13 February

Finding The Place Of Pain. Letting Go Of What Lies There

by Jon Katz

To be yourself in a world that is constantly trying to make you something else is the greatest accomplishment. Finish each day and be done with it. You have done what you could.” – Ralph Waldo Emerson.

As I’ve mentioned, I’ve been doing some spiritual reading every day during my afternoon quiet time; I call it my quiet hour.

(First, I listened to Johnny Cash’s “Johnny Cash And The Royal Philharmonic” Album he did with Bob Dylan and his daughter June. It was wonderful.

I’ve been reading C.S. Lewis, Parker Palmer, Henri Nouwen, Thomas Merton, Wendell Berry, Anne Lamott, James Allen, Ralph Waldo Emerson.

I love the writings of these people and have learned so much from them.
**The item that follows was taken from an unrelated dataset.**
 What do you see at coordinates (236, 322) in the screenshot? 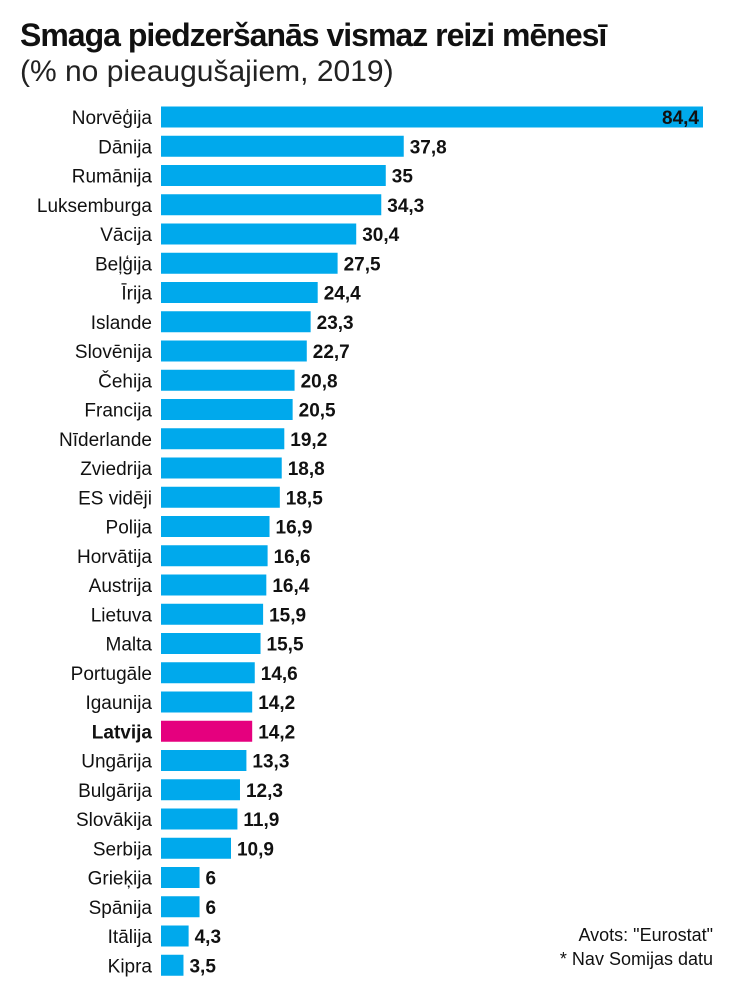
I see `bar-islande` at bounding box center [236, 322].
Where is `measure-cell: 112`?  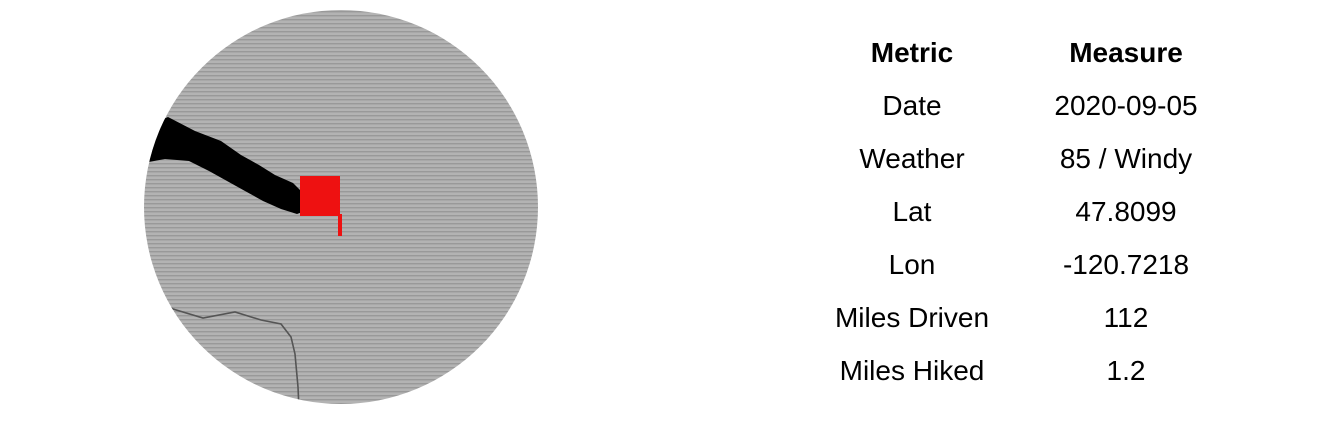 measure-cell: 112 is located at coordinates (1126, 318).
Today, I read an essay called Go Into The Place Of Your Pain by Nouwen from his book The Inner Voice Of Love.

I was touched by Nouwen’s essay on pain, as I’ve spent a good portion of my life, as most people have, figuring out what to do with pain and how to live with it.

Nouwen, a deep and practical spiritual thinker, suggests that we have to live through our pain gradually and thus deprive of its power over us.

I’ve often tried to define pain.

The best I can do is that is the experience of not receiving – or losing – what I most need. It is a place of emptiness, a kind of drowning, shortness of breath, where I sharply feel the absence or loss of love and safety.

It is challenging to revisit pain because I end up face to face with my deepest wounds and my helplessness to make them disappear.

Nouwen suggests trusting that the experience of emptiness is not the final experience; it’s not the last straw. Beyond it are hope and healing and a place where I can be held in love and kindness.

This has been my experience. I see fear and pain as geography, a space to cross.

There is always something brighter and better on the other side. There is always the other side. That is the leap of faith that defines spirituality: hope and trust.

“So you have to go into the place of your pain,” writes Nouwen, “with the knowledge in your heart that you have already found the new place. You have already tasted some of its fruits.”

I need to weep over my past and lost pains so that I can slowly but gradually and steadily become free to live in the new place, the next place, without melancholy or suffering.

I don’t look back. Every day is a day that I do the best I can do. That has to be enough.

There is always a next place, a new place. Every time I find the pain, I also look to see beyond it.

(Photo: The Cambridge Valley Livestock Auction)

3 Comments

  1. Thank you for writing about pain. I’m dealing with a new rare neurological syndrome after wrist surgery that involves lots of nerve pain. There are things that can help and I have a great medical team, but I do find inspiration in writings like yours.